**Required action:**
Two lines in the data below mark the range: the one with "How do I perform: Follow" and the one with "This screenshot has height=576, width=1024.". Return both, along with every line between them, exactly.

**Source data:**

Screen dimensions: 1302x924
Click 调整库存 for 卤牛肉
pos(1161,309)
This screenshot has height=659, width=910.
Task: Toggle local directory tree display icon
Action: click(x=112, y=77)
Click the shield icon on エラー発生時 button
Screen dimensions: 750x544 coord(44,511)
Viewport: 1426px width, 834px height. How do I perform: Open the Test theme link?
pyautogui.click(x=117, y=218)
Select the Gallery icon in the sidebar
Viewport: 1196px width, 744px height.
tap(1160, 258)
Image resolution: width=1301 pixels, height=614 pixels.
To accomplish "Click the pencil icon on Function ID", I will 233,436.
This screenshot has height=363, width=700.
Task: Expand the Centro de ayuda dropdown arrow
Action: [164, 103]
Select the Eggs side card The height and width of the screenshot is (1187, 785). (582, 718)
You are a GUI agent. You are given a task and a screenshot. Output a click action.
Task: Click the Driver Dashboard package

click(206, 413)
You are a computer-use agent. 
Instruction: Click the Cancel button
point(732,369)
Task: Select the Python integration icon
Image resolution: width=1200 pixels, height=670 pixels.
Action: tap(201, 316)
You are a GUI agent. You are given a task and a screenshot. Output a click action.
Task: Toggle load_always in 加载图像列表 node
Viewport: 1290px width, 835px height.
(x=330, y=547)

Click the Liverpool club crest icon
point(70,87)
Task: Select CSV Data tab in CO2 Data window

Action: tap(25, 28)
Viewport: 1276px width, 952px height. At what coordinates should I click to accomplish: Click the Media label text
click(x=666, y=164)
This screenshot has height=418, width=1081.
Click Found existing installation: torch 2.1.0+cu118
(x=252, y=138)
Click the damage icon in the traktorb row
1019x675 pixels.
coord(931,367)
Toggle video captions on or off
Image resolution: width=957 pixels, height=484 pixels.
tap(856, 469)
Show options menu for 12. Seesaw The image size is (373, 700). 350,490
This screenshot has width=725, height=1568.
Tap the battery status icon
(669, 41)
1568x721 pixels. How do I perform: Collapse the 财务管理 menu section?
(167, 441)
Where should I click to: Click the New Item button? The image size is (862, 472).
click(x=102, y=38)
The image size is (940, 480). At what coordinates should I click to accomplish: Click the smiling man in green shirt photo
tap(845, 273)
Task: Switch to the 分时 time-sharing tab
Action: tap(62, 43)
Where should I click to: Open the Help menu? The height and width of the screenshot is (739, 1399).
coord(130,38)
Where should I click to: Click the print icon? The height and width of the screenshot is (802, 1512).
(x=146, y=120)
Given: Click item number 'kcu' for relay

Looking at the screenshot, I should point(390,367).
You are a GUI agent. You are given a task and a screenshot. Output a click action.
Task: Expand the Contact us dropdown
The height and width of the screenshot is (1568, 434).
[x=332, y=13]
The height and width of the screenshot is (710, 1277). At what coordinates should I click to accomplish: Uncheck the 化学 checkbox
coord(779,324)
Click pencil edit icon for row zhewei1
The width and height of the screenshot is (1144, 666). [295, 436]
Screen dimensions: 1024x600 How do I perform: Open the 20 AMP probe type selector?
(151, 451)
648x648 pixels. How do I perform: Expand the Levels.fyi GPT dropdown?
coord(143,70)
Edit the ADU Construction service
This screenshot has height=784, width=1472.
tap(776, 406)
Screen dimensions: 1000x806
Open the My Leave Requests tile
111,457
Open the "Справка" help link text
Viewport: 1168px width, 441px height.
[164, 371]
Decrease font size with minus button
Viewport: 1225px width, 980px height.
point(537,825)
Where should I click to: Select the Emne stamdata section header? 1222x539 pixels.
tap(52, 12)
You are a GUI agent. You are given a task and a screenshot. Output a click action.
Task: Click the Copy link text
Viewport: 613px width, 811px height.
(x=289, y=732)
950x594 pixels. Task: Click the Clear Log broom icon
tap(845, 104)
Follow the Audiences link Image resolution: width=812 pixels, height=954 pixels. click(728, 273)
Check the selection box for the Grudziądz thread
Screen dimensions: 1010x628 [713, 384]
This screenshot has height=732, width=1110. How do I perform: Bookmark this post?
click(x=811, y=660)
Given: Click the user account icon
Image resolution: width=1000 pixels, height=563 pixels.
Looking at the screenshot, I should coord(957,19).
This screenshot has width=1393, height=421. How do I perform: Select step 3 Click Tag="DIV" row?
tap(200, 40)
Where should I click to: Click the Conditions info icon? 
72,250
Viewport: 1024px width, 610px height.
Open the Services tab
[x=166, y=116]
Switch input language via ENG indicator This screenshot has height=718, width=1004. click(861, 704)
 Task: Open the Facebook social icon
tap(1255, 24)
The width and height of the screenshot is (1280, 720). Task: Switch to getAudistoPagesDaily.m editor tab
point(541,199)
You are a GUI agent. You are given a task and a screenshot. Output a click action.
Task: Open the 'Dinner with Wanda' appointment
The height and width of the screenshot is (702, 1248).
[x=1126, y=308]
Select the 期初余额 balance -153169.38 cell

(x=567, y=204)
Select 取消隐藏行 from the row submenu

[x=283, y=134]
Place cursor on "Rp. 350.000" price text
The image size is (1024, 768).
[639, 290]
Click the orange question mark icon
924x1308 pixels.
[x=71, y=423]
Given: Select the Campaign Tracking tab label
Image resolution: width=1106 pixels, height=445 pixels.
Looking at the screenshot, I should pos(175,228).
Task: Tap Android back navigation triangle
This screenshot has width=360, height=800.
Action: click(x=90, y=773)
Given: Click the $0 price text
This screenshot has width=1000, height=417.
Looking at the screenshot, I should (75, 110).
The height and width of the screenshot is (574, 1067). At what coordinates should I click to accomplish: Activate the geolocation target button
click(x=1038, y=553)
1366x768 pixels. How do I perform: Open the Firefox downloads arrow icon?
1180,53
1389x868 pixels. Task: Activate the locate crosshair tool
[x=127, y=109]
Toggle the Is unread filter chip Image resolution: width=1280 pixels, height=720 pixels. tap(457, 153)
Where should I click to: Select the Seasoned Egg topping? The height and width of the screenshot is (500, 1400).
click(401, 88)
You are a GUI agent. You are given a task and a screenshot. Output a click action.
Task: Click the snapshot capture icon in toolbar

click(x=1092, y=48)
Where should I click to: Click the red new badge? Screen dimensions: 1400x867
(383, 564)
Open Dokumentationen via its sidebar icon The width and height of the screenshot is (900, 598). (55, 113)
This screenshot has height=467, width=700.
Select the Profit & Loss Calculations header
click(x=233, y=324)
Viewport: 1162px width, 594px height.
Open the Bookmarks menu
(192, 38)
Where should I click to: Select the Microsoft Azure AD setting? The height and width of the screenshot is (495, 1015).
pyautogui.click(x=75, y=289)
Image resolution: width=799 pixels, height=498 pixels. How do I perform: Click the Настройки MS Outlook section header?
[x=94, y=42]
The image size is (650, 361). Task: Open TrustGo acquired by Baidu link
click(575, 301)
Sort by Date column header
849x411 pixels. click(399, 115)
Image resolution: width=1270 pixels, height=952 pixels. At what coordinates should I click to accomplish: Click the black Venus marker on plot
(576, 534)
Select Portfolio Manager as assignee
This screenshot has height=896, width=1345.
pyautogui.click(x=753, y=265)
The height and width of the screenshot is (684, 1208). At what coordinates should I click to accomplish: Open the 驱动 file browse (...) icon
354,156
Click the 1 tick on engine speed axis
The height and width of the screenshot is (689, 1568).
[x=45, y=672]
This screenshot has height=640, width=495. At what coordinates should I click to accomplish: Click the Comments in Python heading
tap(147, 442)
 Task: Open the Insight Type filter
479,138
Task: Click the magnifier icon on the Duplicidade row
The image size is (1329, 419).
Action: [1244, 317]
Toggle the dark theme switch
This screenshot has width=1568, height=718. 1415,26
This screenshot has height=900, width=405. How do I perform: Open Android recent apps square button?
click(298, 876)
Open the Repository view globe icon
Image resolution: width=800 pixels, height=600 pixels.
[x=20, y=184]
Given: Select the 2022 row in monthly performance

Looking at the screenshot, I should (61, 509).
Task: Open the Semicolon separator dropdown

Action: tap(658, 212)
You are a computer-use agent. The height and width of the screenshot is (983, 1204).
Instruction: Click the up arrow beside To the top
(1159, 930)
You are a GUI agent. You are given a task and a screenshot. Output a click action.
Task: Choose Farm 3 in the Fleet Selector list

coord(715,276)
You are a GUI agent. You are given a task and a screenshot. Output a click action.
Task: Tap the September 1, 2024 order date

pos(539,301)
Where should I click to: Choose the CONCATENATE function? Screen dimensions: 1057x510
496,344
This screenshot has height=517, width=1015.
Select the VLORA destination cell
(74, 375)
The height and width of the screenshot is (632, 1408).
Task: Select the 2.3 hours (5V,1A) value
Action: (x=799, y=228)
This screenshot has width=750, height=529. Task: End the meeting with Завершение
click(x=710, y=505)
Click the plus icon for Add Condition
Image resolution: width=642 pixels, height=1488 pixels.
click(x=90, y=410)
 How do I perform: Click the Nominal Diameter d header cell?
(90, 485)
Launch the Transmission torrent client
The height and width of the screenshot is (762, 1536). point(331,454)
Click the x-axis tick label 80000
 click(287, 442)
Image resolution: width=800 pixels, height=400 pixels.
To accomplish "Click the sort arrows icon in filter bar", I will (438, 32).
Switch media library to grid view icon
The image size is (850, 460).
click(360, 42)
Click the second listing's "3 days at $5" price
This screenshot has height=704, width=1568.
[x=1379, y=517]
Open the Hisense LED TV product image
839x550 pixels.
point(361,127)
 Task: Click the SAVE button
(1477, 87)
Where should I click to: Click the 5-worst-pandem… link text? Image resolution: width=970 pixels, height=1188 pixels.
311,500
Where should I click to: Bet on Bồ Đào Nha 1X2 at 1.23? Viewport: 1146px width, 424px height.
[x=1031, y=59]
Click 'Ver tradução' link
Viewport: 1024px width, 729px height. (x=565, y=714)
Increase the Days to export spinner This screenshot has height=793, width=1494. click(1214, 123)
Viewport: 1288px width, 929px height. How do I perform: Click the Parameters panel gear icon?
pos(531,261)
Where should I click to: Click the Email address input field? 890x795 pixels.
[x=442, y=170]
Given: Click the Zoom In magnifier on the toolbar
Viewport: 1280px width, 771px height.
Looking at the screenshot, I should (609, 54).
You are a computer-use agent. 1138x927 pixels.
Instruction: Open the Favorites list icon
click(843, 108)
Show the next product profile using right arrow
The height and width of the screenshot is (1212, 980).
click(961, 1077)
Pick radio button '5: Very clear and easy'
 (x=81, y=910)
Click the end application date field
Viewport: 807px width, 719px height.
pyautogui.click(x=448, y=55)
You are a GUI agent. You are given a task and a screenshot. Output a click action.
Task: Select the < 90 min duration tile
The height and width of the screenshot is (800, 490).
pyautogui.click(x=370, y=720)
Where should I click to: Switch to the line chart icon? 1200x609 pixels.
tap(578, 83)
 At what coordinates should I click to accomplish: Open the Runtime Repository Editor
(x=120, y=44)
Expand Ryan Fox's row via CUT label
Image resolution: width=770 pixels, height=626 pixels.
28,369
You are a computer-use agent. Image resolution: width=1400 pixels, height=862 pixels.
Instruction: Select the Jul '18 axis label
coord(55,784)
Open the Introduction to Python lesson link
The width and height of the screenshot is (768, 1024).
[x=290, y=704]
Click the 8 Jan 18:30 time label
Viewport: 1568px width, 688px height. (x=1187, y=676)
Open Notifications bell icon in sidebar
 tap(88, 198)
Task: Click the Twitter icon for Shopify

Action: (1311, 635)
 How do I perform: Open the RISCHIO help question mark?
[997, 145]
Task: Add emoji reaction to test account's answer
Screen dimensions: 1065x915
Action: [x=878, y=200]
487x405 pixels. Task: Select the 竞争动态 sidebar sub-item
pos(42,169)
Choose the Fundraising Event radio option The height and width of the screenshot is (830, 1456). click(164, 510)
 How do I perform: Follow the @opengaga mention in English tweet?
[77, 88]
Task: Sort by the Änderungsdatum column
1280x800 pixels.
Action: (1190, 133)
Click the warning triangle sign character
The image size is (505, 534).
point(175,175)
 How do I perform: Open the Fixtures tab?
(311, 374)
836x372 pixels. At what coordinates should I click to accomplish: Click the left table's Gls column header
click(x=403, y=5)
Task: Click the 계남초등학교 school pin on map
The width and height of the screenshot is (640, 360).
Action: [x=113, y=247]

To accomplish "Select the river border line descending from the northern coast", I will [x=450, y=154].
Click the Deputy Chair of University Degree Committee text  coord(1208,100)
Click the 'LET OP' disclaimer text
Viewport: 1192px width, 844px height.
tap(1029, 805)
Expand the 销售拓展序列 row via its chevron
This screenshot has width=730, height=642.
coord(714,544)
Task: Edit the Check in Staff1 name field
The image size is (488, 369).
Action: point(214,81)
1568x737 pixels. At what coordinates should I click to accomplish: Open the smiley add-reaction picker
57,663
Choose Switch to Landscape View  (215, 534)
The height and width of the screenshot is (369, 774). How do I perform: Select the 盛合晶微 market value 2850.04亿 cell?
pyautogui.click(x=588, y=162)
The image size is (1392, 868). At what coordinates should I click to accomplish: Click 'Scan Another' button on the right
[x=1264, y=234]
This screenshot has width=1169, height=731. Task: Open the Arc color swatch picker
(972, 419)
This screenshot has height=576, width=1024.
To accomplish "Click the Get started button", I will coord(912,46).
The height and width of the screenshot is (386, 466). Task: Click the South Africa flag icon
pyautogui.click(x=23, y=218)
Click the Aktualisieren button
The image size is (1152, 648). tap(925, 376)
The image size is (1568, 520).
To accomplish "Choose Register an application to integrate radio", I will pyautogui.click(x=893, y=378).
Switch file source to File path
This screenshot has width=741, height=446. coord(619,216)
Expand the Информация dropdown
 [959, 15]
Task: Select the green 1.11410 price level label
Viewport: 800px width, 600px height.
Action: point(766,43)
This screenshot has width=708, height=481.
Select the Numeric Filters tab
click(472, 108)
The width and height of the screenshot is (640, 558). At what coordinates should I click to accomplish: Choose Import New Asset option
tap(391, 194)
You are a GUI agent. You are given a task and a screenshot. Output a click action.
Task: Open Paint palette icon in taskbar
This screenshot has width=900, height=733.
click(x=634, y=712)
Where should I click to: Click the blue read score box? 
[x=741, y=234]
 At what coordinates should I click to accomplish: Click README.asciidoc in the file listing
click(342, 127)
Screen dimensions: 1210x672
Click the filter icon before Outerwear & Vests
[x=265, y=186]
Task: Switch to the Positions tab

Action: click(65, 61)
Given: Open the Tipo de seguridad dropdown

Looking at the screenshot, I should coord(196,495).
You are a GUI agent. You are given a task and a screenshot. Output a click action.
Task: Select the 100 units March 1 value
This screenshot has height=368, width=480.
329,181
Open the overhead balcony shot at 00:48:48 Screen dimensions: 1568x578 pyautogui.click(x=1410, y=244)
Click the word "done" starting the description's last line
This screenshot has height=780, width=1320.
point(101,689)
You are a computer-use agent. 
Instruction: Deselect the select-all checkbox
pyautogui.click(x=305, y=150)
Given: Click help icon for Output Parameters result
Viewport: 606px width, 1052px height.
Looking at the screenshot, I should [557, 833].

**Solution for this problem:**
 How do I perform: Follow the @opengaga mention in English tweet?
[77, 88]
Task: Sort by the Änderungsdatum column
1280x800 pixels.
Action: (1190, 133)
Click the warning triangle sign character
The image size is (505, 534).
point(175,175)
 How do I perform: Open the Fixtures tab?
(311, 374)
836x372 pixels. At what coordinates should I click to accomplish: Click the left table's Gls column header
click(x=403, y=5)
Task: Click the 계남초등학교 school pin on map
The width and height of the screenshot is (640, 360).
Action: [x=113, y=247]

To accomplish "Select the river border line descending from the northern coast", I will [x=450, y=154].
Click the Deputy Chair of University Degree Committee text  coord(1208,100)
Click the 'LET OP' disclaimer text
Viewport: 1192px width, 844px height.
tap(1029, 805)
Expand the 销售拓展序列 row via its chevron
This screenshot has width=730, height=642.
coord(714,544)
Task: Edit the Check in Staff1 name field
The image size is (488, 369).
Action: point(214,81)
1568x737 pixels. At what coordinates should I click to accomplish: Open the smiley add-reaction picker
57,663
Choose Switch to Landscape View  (215, 534)
The height and width of the screenshot is (369, 774). How do I perform: Select the 盛合晶微 market value 2850.04亿 cell?
pyautogui.click(x=588, y=162)
The image size is (1392, 868). At what coordinates should I click to accomplish: Click 'Scan Another' button on the right
[x=1264, y=234]
This screenshot has width=1169, height=731. Task: Open the Arc color swatch picker
(972, 419)
This screenshot has height=576, width=1024.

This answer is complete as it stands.